Exactly as written, give again the line with "Click the add format red book icon" and all subsequent lines through the end of the records.

- **SUPPLIED MATERIAL**
──────
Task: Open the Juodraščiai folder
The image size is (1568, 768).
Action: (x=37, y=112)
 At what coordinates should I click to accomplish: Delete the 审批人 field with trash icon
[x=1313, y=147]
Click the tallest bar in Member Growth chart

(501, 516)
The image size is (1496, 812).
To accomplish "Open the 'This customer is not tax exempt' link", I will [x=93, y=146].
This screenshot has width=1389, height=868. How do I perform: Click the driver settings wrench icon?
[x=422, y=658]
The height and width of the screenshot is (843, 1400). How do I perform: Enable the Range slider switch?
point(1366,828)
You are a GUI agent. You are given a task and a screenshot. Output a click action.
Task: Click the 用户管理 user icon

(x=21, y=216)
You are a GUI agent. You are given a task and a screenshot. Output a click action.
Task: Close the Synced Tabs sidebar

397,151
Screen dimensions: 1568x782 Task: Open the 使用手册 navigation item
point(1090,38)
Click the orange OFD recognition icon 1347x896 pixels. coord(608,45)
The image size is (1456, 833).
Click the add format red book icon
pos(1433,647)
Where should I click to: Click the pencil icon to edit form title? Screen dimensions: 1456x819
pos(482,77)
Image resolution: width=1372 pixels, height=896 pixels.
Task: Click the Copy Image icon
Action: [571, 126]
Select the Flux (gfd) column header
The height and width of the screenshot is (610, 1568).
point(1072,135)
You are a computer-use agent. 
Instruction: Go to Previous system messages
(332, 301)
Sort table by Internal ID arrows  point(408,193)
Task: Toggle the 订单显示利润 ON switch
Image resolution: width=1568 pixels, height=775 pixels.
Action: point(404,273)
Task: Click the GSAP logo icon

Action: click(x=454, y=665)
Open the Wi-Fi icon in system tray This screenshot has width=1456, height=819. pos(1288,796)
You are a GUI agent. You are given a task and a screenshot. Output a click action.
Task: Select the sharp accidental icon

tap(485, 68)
──────
- **ANSWER SECTION**
Click the add format red book icon
pos(1433,647)
Where should I click to: Click the pencil icon to edit form title? Screen dimensions: 1456x819
pos(482,77)
Image resolution: width=1372 pixels, height=896 pixels.
Task: Click the Copy Image icon
Action: [571, 126]
Select the Flux (gfd) column header
The height and width of the screenshot is (610, 1568).
point(1072,135)
You are a computer-use agent. 
Instruction: Go to Previous system messages
(332, 301)
Sort table by Internal ID arrows  point(408,193)
Task: Toggle the 订单显示利润 ON switch
Image resolution: width=1568 pixels, height=775 pixels.
Action: point(404,273)
Task: Click the GSAP logo icon

Action: click(x=454, y=665)
Open the Wi-Fi icon in system tray This screenshot has width=1456, height=819. pos(1288,796)
You are a GUI agent. You are given a task and a screenshot. Output a click action.
Task: Select the sharp accidental icon

tap(485, 68)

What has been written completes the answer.